Rewrite the data below as a numbered list with one line per item, skipping any blank lines and leaving out the pictures.
========================================================================
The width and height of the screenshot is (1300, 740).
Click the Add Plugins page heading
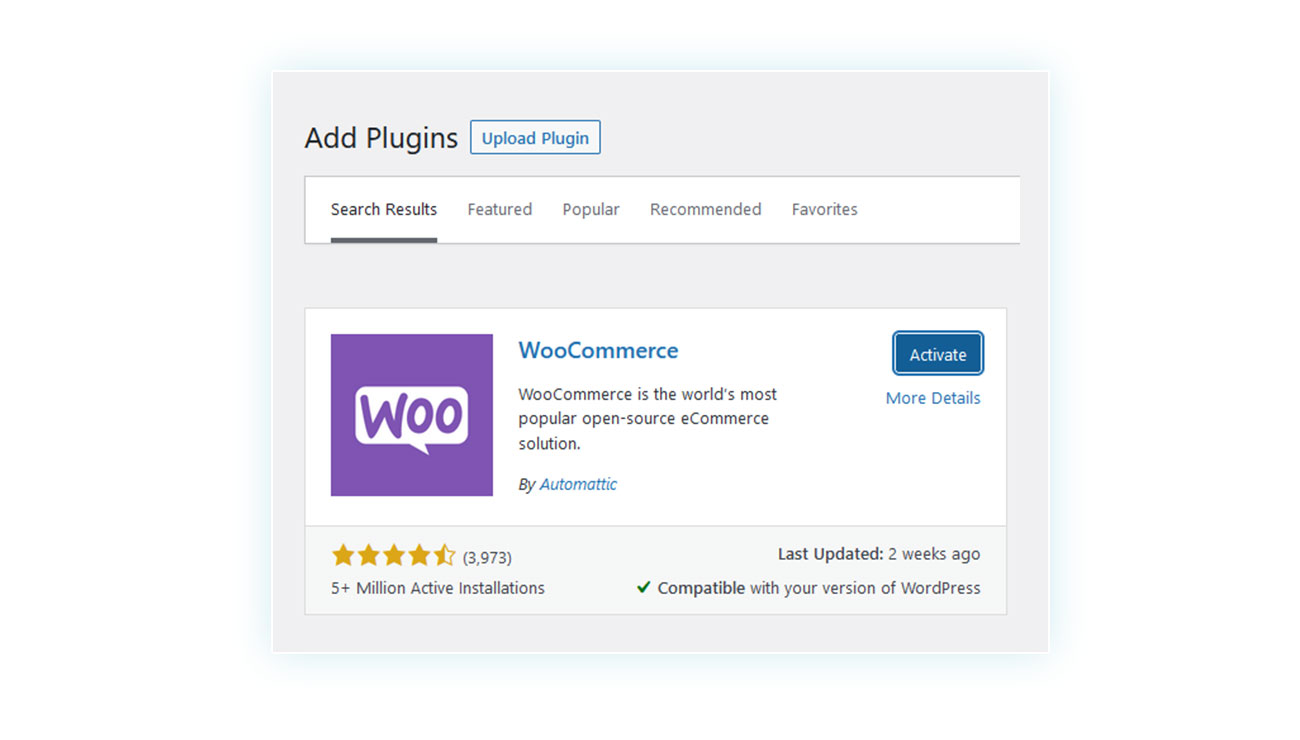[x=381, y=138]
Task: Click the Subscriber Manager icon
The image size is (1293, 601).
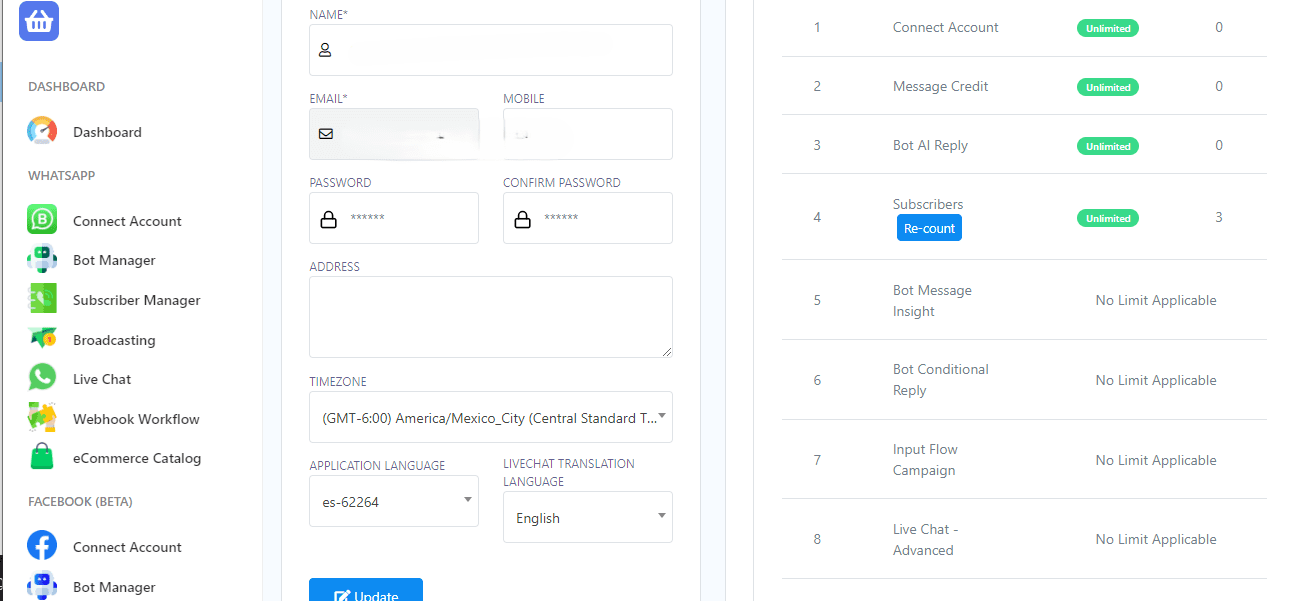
========================================================================
• Result of the exercise:
1. The width and height of the screenshot is (1300, 740).
2. Click the Add Plugins page heading
3. [x=381, y=138]
4. Task: Click the Subscriber Manager icon
5. The image size is (1293, 601).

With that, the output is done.